How Our Thoughts About Language Influence What We Hear

ABSTRACT

Social environment and geographical location often influence a person’s dialect. Pronunciation-specific vowels can be an indicator of their regional background and upbringing. The pin-pen merger is where the vowel sounds /i/ and /e/ merge before nasal consonants like /n/ and /m/. People with this merger would pronounce words such as “gym” and “gem” similarly, while those without the merger can differentiate. This study used a visual world eye-tracking paradigm with 71 participants. Twenty-eight were merged speakers, and 46 were non-merged speakers. Participants selected the image for each word they heard. The task involved choosing a target image (pin words) and not the distractor image (pen words). When participants heard the word “pin,” they saw four images, a sewing pin, a writing pen, and two distractor images. In a survey, 28 respondents believed they had an accent, while 46 did not. Accented participants were expected to be merged, while those nonaccented would not. Individuals with accents are perceived as merged speakers, whereas individuals without accents are the opposite. This research helps researchers understand these influences and helps us better understand how language works in our minds and can help us understand how different dialects and accents affect communication.

INTRODUCTION.

In linguistics, language variation refers to how individuals or groups of speakers produce spoken or written language differently based on various factors. This variation can manifest in several ways, including pronunciation, word choice, grammatical structures, and speech rate. Language perception refers to listening, while language production refers to speaking.

The pin-pen merger is a prominent feature in the southern region of the United States. The pin-pen merger is a conditional merger where the vowel sounds /i/ and /e/ merge before nasal consonants (i.e., the sounds /n/ and /m/.) [1] For example, Pin and Pin are pronounced similarly. The idea of merged speakers are speakers that pronounce two similar words, with two different spellings, similarly.

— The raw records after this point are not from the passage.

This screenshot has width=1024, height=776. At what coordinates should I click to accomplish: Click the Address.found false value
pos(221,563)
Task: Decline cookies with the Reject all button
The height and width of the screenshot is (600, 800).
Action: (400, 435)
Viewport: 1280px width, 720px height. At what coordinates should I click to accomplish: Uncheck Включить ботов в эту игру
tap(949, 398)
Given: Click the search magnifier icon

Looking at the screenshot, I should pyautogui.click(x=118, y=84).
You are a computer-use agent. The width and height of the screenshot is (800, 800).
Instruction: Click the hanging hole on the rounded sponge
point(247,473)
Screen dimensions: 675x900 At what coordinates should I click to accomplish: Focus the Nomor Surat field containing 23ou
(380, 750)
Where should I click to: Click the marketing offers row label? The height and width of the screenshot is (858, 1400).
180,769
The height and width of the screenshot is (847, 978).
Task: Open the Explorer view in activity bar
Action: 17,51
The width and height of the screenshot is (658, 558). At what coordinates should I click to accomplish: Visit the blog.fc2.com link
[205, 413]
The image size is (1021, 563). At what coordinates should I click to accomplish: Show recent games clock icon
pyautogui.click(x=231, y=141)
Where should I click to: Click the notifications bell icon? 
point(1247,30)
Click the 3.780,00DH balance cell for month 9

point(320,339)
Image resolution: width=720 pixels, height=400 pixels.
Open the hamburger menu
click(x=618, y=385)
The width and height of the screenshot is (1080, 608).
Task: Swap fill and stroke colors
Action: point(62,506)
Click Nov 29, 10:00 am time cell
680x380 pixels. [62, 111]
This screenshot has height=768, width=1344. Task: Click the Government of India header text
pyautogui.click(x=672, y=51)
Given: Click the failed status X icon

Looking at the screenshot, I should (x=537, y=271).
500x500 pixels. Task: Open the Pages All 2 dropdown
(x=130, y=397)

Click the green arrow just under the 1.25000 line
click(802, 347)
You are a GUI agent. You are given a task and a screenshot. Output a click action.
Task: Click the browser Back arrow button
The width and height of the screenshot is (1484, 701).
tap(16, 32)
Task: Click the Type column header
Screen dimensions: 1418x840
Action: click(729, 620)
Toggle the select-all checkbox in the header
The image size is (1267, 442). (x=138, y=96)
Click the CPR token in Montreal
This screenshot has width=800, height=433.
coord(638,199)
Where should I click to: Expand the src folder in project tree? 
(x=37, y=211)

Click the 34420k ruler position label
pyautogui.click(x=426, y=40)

In contrast, non-merged speakers pronounce two similar words, with two different spellings, differently.

Dialect is the influence of a person’s region or social group on language. For example, African American English (AAE) is a type of English that includes grammatical features, syntax, and word usage. At times, African Americans can speak AAE in formal speech, informal speech, and culturally influenced speech. [2] Another example is Mainstream American English. A person’s dialect is the reason their language background and experience are the influences on why and how they pronounce words.

Speech production and perception, the pin-pen merger, and dialect all have a connection to the way language is processed in someone’s mind. These specific topics have a direct correlation to each other because they all impact how we hear and interpret specific words within the pin-pen merger and how we understand the words being pronounced. Since our dialects are influenced by our social groups and where we live, it can impact the way we pronounce and communicate specific words and phrases. [1]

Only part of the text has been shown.